# Tonyas back day



## KILLEROFSAINTS (Aug 20, 2014)

http://youtu.be/qZEZ0aDnFqM


----------



## KILLEROFSAINTS (Aug 20, 2014)

http://youtu.be/4ydKPQMsE8Q


----------



## charley (Aug 20, 2014)

...      Tonya ..  making it happen


----------



## KILLEROFSAINTS (Aug 20, 2014)

http://youtu.be/W7QbWNhl_BA


----------



## Watson (Aug 20, 2014)

ur a dick for cheating on her bro.....


----------



## KILLEROFSAINTS (Aug 21, 2014)

whatever do you mean


----------



## skinnyguy180 (Aug 21, 2014)

I think I would have issues with some one shooting a video while I was trying to lift.... I dont like people looking at me


----------



## KILLEROFSAINTS (Aug 21, 2014)

thats nice


----------



## azza1971 (Aug 22, 2014)

at least one of the vids had Joan Jett playing, good work KOS, she is a beast


----------



## MRS.KOS (Aug 24, 2014)

Griffith said:


> ur a dick for cheating on her bro.....



We have both done things like that, BUT yeah, he is a dick.


----------



## MRS.KOS (Aug 24, 2014)

azza1971 said:


> at least one of the vids had joan jett playing, good work kos, she is a beast



whoa.


----------



## KILLEROFSAINTS (Aug 25, 2014)

thnx little :'(


----------



## REDDOG309 (Aug 25, 2014)

MRS.KOS said:


> We have both done things like that, BUT yeah, he is a dick.

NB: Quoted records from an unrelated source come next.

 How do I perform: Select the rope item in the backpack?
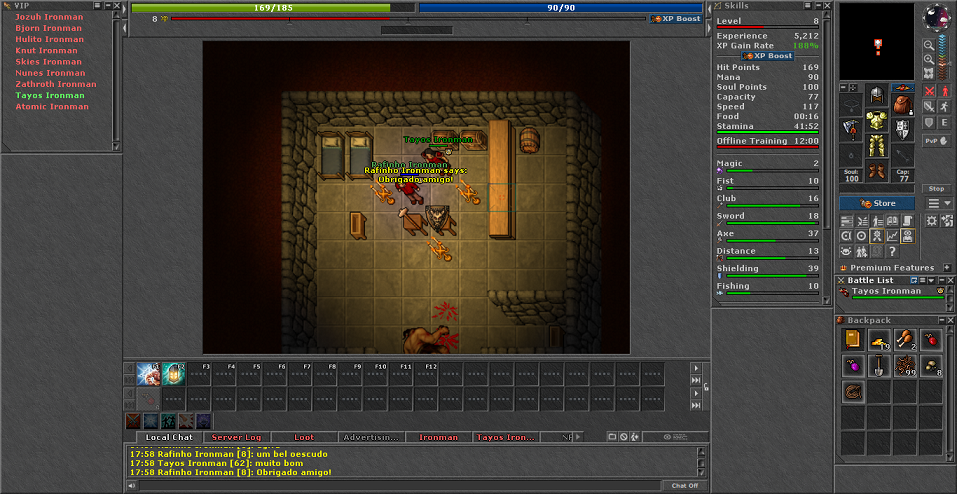[x=852, y=391]
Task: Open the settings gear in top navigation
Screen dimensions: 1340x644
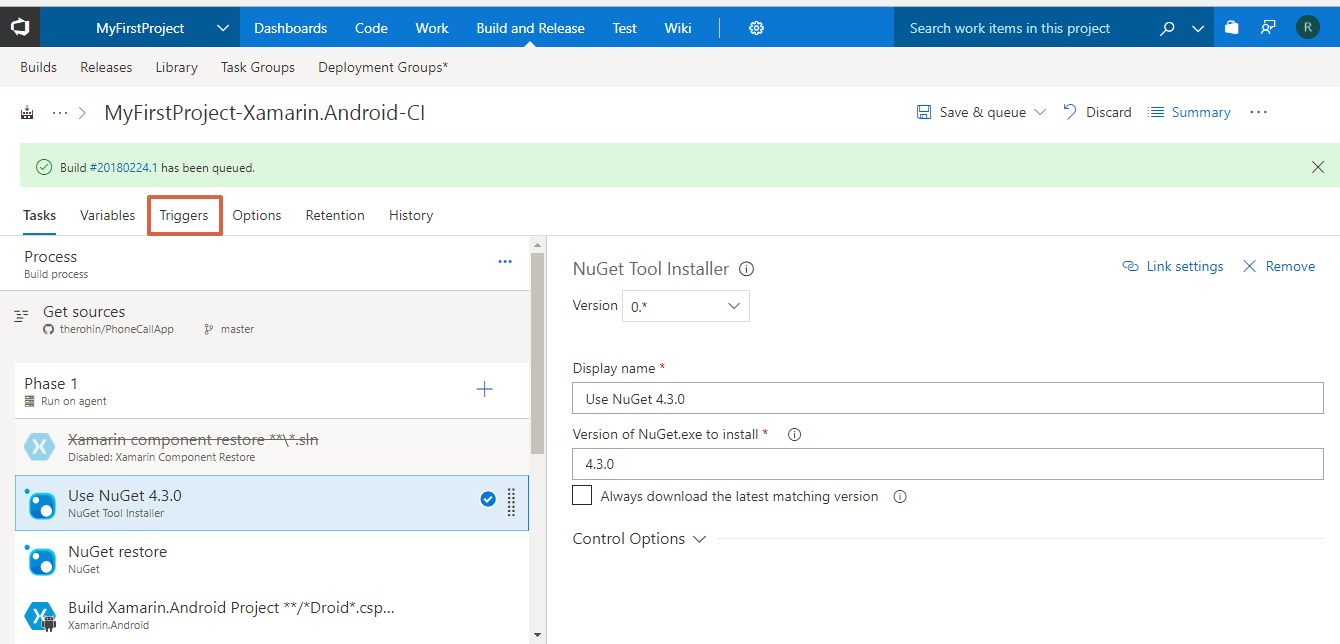Action: tap(756, 28)
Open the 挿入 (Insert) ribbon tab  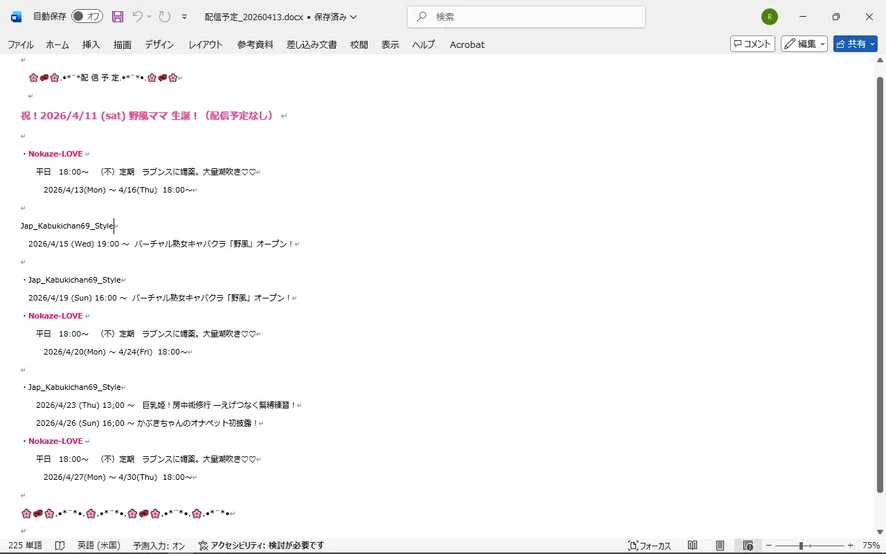coord(91,45)
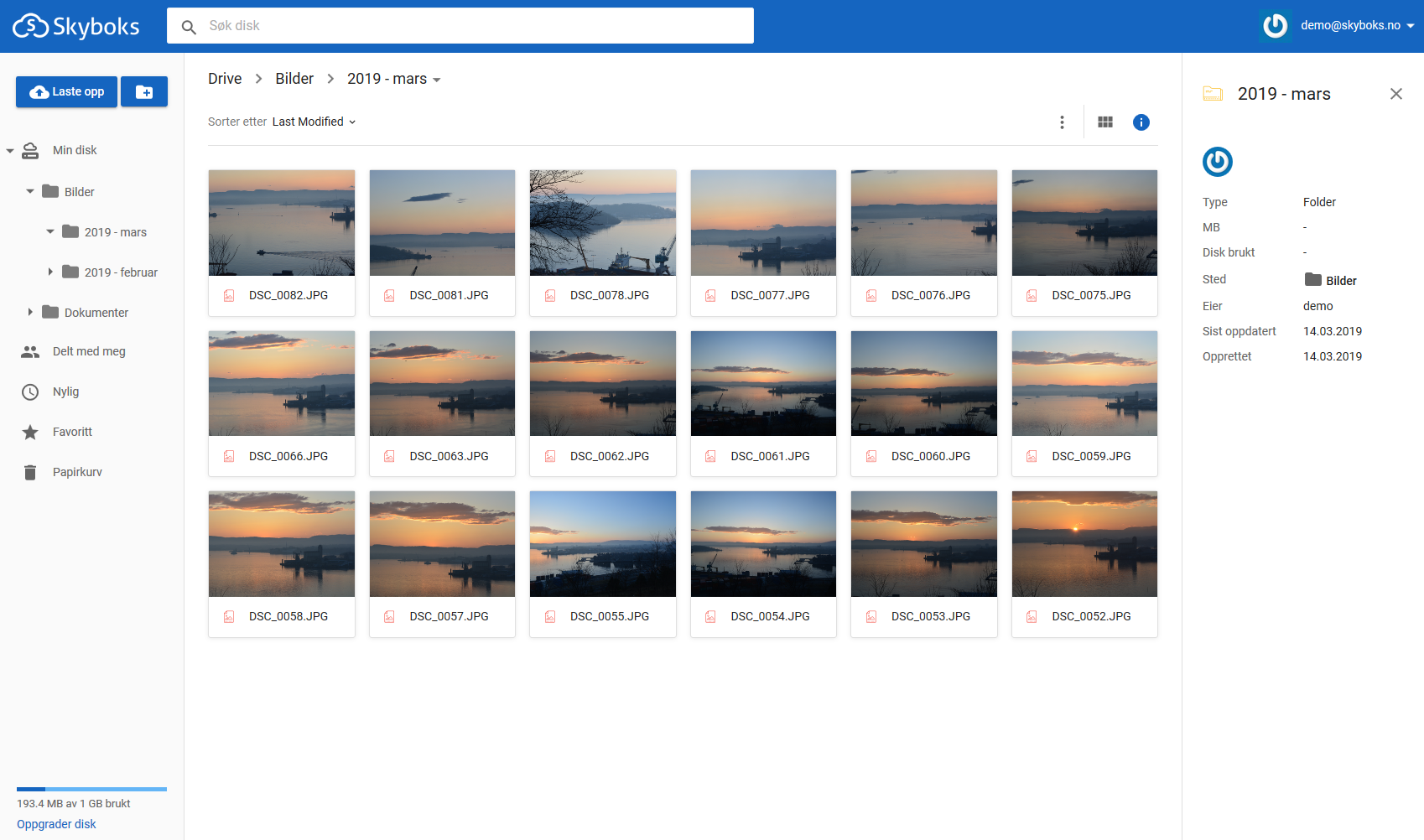Open Nylig recent files

(65, 391)
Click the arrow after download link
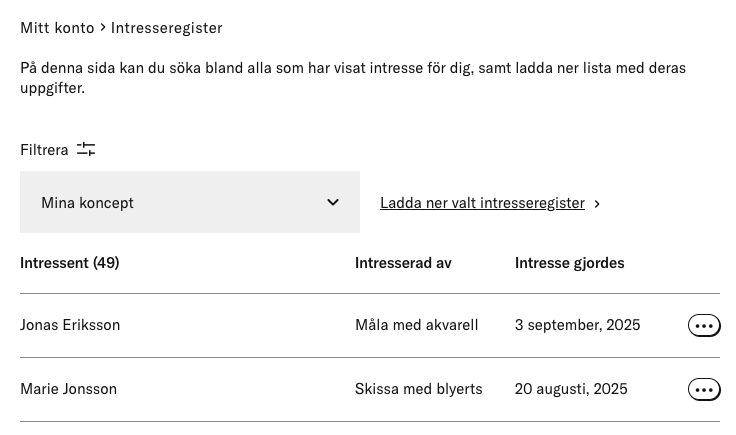Screen dimensions: 736x435 click(597, 204)
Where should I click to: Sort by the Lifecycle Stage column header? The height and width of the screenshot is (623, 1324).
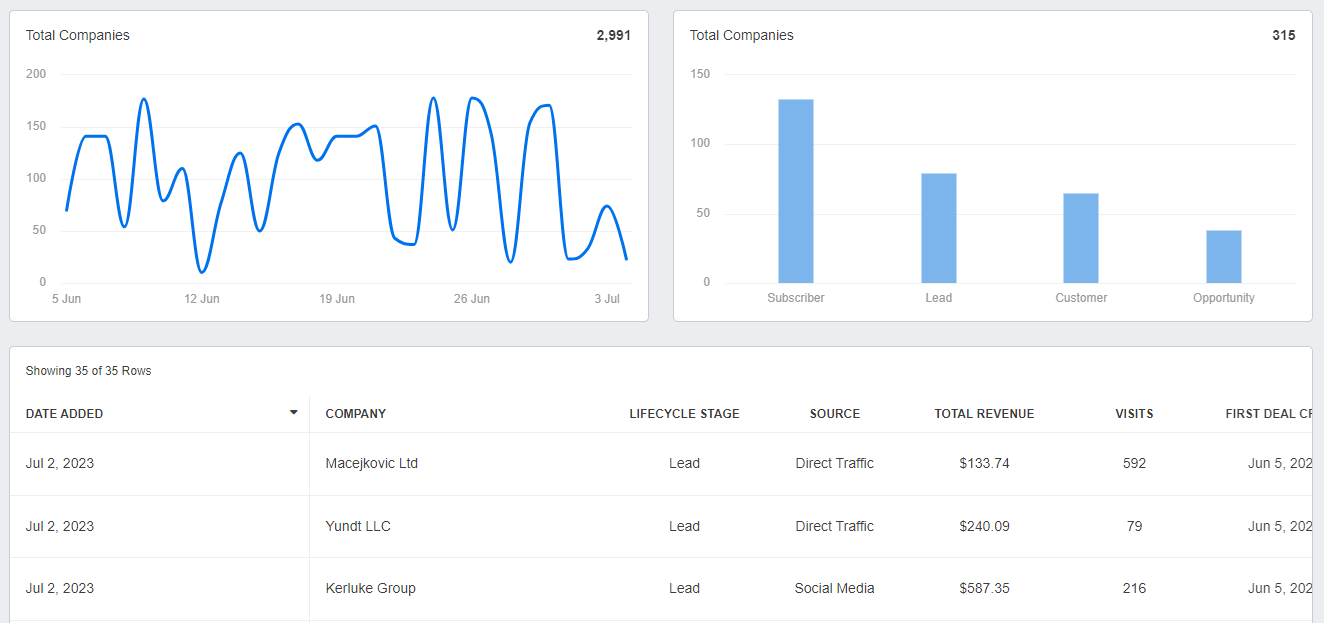pyautogui.click(x=684, y=414)
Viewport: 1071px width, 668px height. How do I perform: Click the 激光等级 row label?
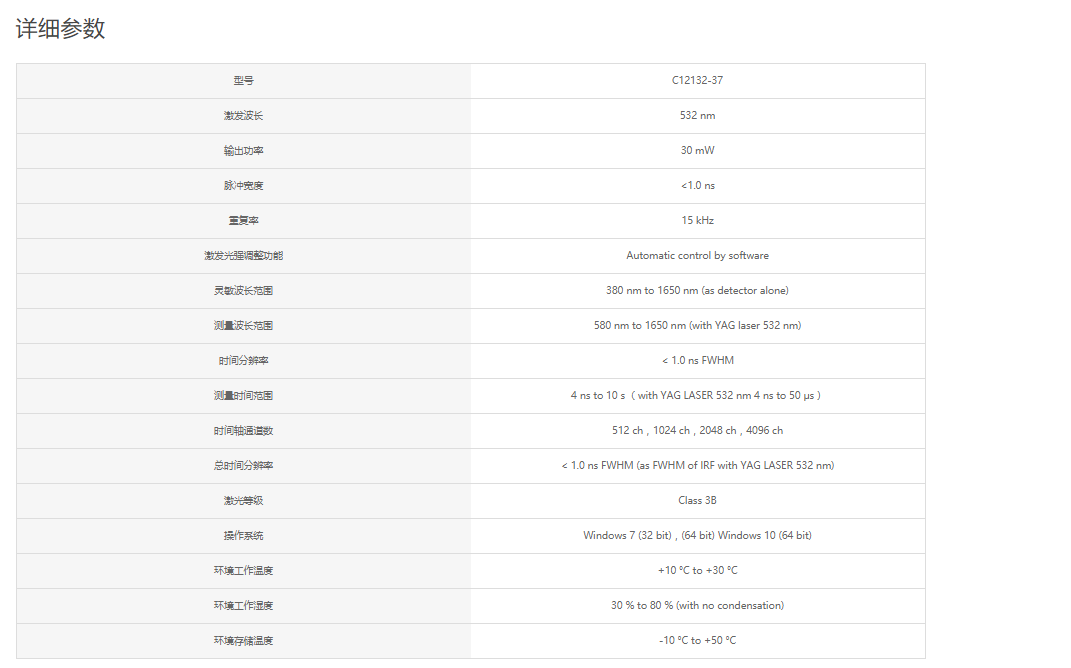[x=243, y=501]
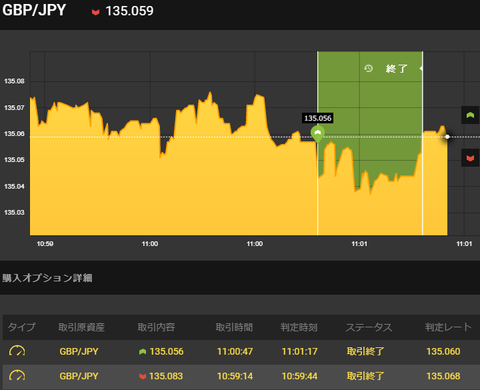
Task: Click the red down arrow beside 135.059
Action: tap(96, 12)
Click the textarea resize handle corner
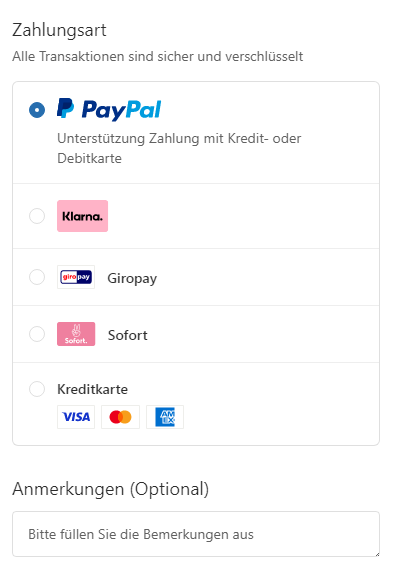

Everyone goes thru stages in a marriage, and a lot of times you come out stronger because of it, but you guys are getting to the age where the future is more important than the past. leave some baggage at the door and move forward........


----------



## HialeahChico305 (Sep 2, 2014)

Mrs Ko posts online now? Any other gfs posting here? all my gf does is go over my phone and facebukkk, if I show her this place she will just read all my private messeges and stuff. going to sleep now, good bye.


----------